Cleaning the bathrooms isn’t the most popular chore where I work, so invariably you have the brave (or resigned to the task type) people who always get to clean the bathrooms. There was one girl who never volunteered because she was the gaggy type. For the most part, we allowed her to avoid this nasty job. One night, however, another girl and I decided that since we’d had more than our fair share cleaning the potties, we begged Gaggy Girl to do it just this once.
She reluctantly agreed and, I believe, it was also the last time she ever cleaned them. Now I’ve seen worse, but this was too much for her. It’s not that it was particularly gross, but it was some sort of evil. More than anything, though, it was fucking hilarious!
She’d been in there awhile when we started to wonder what was taking her so long. Just before one of us decided to go in and see what was the problem, she came out with a look of extreme horror and disgust. She said, “I don’t know what to do, but there’s a poop standing up in the ladies’ restroom.”
“Um, what?”
“Really. I flushed about 20 times and it’s still there. I can’t do this! I think I’m gonna hurl.”
My first reaction was, “Yeah right. Of course it will flush. And what do you mean it’s standing up?”
“You have to see this. I’m done.”
So, she follows me apprehensively, but clearly wanting to prove she’s not crazy, into the bathroom. As I open the stall door, I see a little brown head peeking over the rim of the toilet. Getting closer, I see that the 4" inch poo somehow landed in the front of the toilet bowl on the slope directly in front of the hole on its end. It is now clearly standing at attention with more than half of its body above the water line.
Somehow, I can’t believe she flushed, so I try. The water in the bowl drains and the new water flows around the vertical poo. And it never budges. So I flush again. Same thing. Again. No change. Again. Slowly learning. Again. Almost convinced. Again.

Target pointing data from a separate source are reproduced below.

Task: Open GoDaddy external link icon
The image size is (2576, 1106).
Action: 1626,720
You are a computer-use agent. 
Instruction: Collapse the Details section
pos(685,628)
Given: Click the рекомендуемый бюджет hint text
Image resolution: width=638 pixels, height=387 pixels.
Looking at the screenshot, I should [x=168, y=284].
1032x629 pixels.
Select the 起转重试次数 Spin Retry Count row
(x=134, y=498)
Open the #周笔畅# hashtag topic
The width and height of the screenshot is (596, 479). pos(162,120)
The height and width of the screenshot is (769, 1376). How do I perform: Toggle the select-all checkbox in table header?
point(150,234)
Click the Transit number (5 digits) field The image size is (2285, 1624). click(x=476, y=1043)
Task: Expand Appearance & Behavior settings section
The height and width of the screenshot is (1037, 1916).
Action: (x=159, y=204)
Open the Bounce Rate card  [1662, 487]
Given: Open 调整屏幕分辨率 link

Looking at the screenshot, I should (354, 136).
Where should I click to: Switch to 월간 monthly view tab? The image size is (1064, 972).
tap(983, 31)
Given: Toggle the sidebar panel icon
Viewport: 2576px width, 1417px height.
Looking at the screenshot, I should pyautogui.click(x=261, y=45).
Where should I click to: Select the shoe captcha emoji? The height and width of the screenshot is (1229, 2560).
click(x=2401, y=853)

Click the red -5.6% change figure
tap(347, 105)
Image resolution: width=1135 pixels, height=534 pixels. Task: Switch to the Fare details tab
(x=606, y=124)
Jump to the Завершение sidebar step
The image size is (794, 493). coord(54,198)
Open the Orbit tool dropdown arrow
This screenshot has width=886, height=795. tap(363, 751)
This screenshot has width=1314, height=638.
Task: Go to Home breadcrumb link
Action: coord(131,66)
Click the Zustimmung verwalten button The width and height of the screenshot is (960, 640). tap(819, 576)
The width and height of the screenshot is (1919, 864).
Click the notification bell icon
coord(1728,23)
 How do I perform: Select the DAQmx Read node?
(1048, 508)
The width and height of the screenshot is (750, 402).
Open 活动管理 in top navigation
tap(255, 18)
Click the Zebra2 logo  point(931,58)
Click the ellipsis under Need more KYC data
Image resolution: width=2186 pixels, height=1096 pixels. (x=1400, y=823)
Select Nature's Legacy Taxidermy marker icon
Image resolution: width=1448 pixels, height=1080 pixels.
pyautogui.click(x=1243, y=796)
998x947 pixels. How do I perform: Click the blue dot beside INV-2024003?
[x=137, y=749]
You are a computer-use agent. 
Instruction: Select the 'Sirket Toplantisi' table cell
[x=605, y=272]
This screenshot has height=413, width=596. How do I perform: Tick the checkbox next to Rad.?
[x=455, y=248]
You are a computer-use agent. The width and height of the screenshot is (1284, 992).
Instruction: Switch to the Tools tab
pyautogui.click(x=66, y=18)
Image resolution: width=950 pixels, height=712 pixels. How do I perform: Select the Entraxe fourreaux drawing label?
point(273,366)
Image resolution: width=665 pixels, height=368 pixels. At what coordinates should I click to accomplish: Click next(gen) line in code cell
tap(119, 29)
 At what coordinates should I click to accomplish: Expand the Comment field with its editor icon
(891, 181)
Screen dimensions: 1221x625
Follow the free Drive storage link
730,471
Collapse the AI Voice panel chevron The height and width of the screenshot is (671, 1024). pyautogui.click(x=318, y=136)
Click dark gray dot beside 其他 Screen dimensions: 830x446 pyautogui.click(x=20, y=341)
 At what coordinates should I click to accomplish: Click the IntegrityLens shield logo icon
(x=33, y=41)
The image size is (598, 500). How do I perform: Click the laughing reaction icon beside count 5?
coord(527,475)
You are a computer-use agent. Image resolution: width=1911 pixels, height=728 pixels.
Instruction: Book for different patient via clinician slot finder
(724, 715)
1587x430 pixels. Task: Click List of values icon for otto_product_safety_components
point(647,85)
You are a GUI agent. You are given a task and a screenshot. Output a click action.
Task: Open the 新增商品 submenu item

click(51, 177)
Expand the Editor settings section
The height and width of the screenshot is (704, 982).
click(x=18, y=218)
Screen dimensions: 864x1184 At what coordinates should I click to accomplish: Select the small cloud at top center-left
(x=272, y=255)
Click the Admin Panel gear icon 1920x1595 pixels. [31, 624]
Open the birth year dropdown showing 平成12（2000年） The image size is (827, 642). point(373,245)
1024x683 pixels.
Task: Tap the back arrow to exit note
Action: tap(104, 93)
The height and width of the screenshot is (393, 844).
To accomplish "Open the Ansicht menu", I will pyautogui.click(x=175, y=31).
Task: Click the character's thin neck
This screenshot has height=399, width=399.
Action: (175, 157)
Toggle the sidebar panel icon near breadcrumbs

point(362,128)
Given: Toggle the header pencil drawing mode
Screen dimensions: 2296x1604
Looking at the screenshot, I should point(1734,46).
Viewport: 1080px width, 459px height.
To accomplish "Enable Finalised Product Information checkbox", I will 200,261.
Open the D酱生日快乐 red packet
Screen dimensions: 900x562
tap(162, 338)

“Well, you were right. It’s not going down.”
“You didn’t believe me?”
“Well, um, it’s my first.”
“So what do we do?”
Quick thinking. Grabbing a sizeable wad of toilet paper, I drop it into the toilet directly in front of the poo. Flush. MOVEMENT! The poo, straining against the force of the wet toilet paper trying desperately to slide down the hole, leans a little. Then the toilet fills up again and poo straightens back up as the paper goes afloat. Is it alive? Why is it taunting us?
More toilet paper strategically dropped in place. Fearing we are about to overflow the toilet, we both take a step back as I flush. Water drains. Toilet paper strains. Poo resists…then suddenly in the blink of an eye the damn breaks. Poo topples and TP wins. But the Poo was quicker than we thought. As it fell, it decided to go sideways and by this time the top half had dried a bit making it a slightly less breakable. As it head for the hole, it did this little twist and landed horizontally across the hole.
As the water and paper swirled and sank around it, the little poo that could held on for dear life by its head and feet. In a mad frenzy of partial success, I flushed again three times in succession. I will not be beat some lowlife piece of shit! More toilet paper on top and the poo began to resemble a drunk, passed-out frat coming from a toga party.
On the last flush, the poo gave in to its fate, broke in half and drowned. As it went down, I could swear it gurgled obscenties at me. Like some kind of heroic tragedy, the legend of the Brown Soldier is passed down from those of us who were there when it happened to the new hatchlings and so on. Stoically, he lives on in our hearts and minds.
They pay me good money for this, ya know. Not just any monkey has the fortitude to take on a stubborn piece of crap and live to tell about it.